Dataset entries
————
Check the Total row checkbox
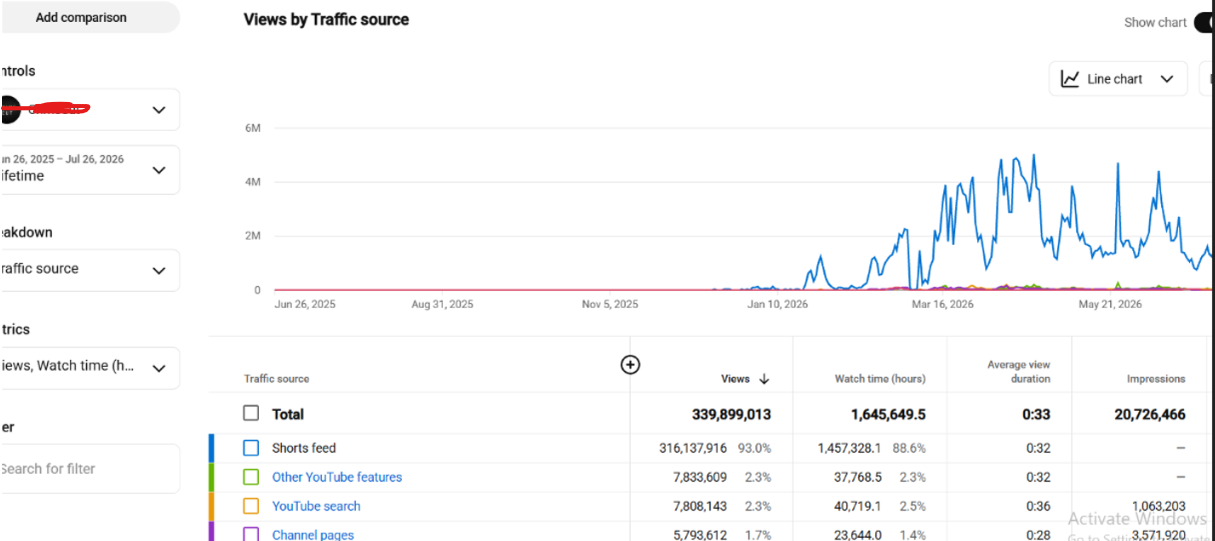The image size is (1215, 541). (251, 413)
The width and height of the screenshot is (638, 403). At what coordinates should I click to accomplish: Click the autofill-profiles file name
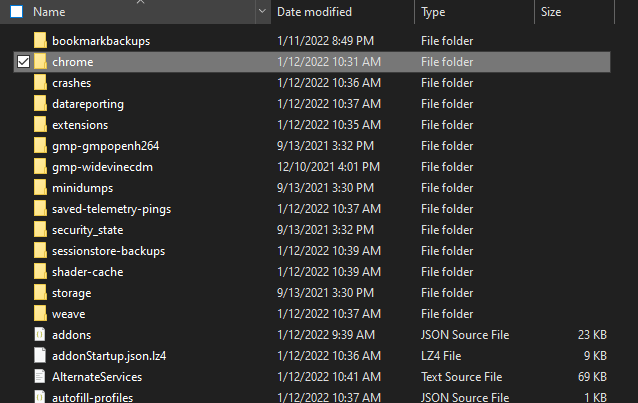point(92,397)
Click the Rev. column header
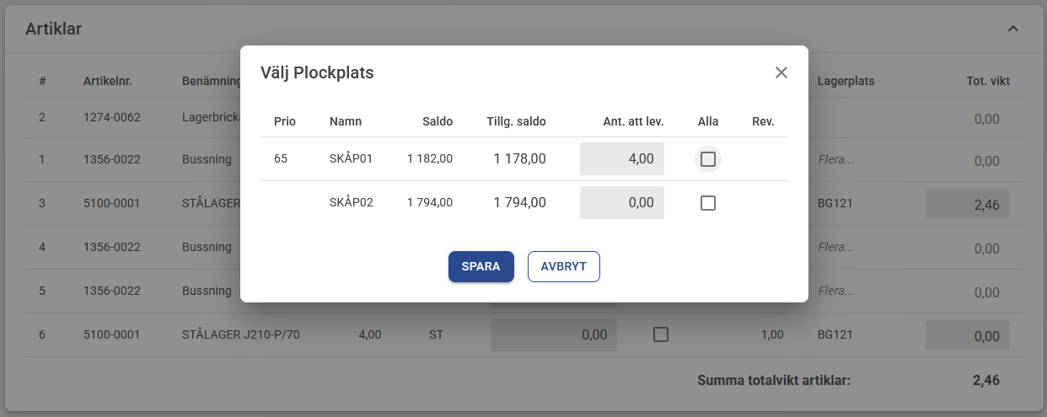This screenshot has width=1047, height=417. pos(763,122)
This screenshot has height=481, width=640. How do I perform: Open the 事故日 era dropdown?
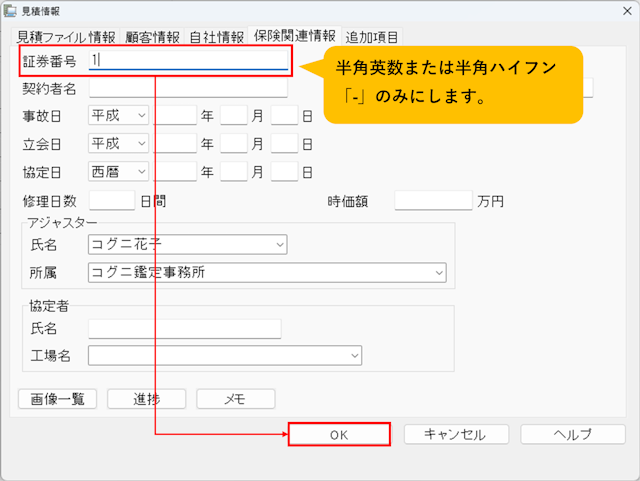coord(119,116)
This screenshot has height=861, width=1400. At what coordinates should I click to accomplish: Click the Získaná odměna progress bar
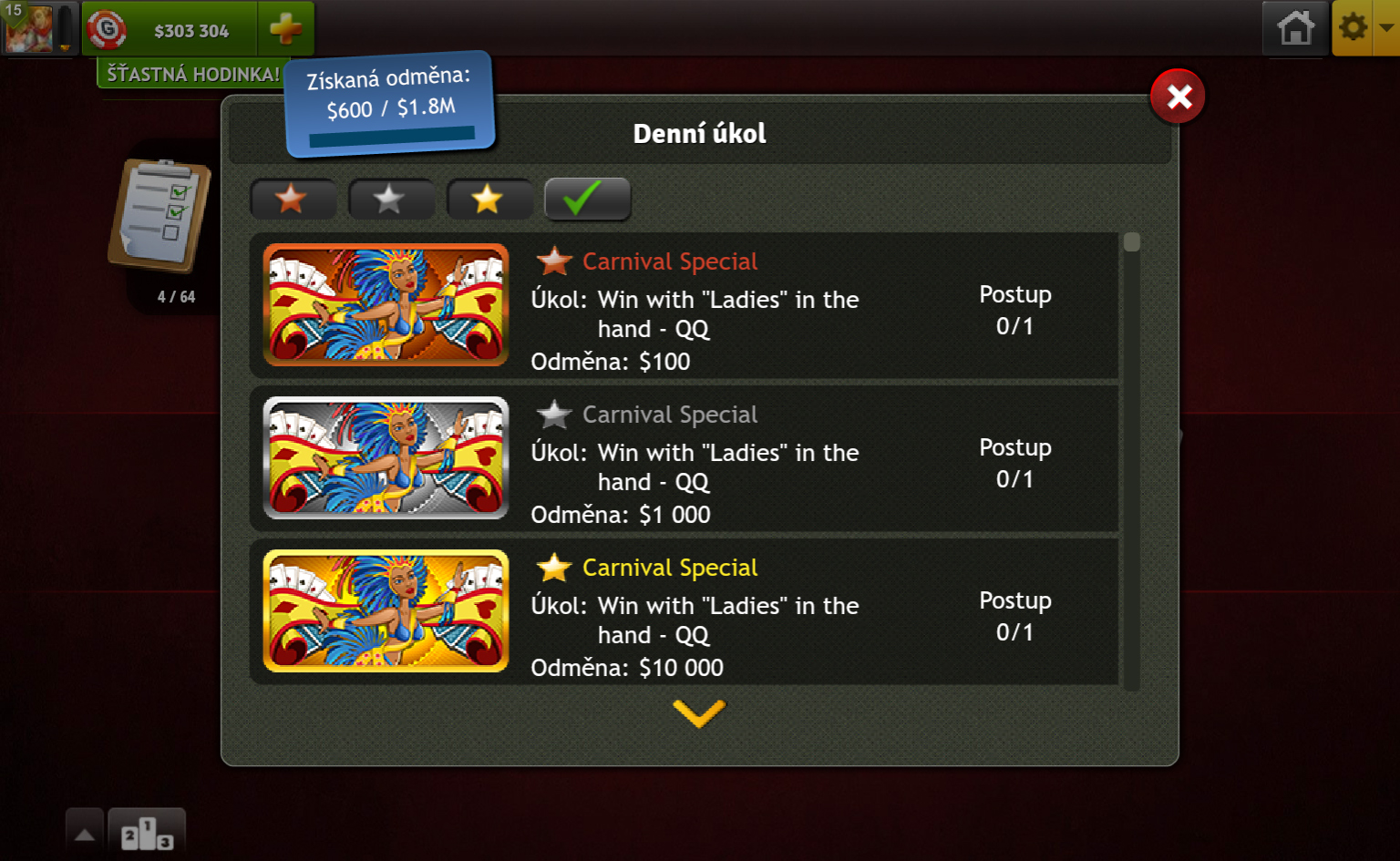point(392,137)
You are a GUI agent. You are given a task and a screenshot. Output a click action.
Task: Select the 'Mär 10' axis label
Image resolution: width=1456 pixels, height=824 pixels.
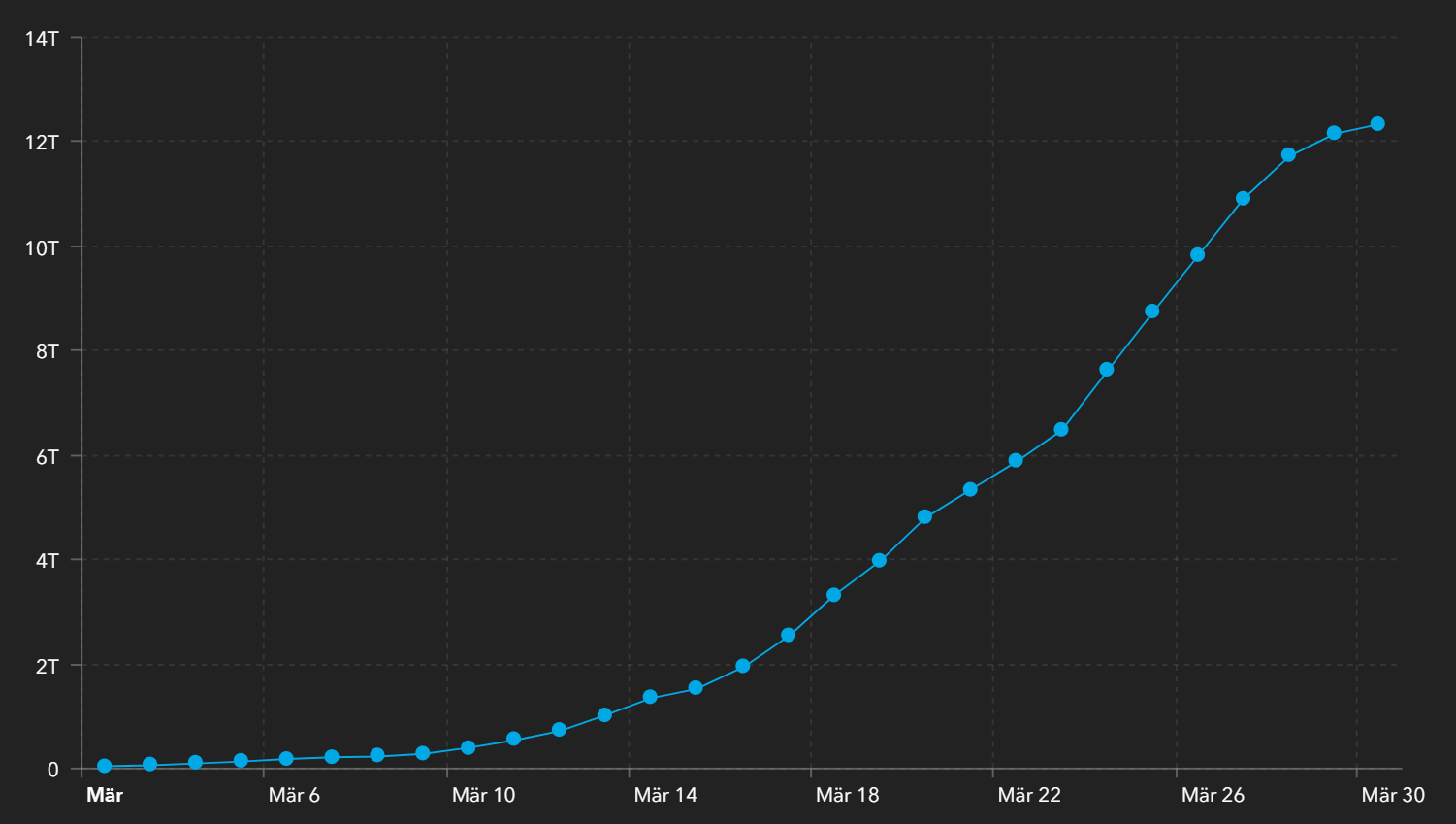point(483,796)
————
WHAT TO DO =
Leaving out the pictures, print exactly and only the lines from the one containing "You are a GUI" through the last line of the records.

THE COMPLETED TASK =
You are a GUI agent. You are given a task and a screenshot. Output a click action.
Task: Select the 'Mär 10' axis label
Image resolution: width=1456 pixels, height=824 pixels.
point(483,796)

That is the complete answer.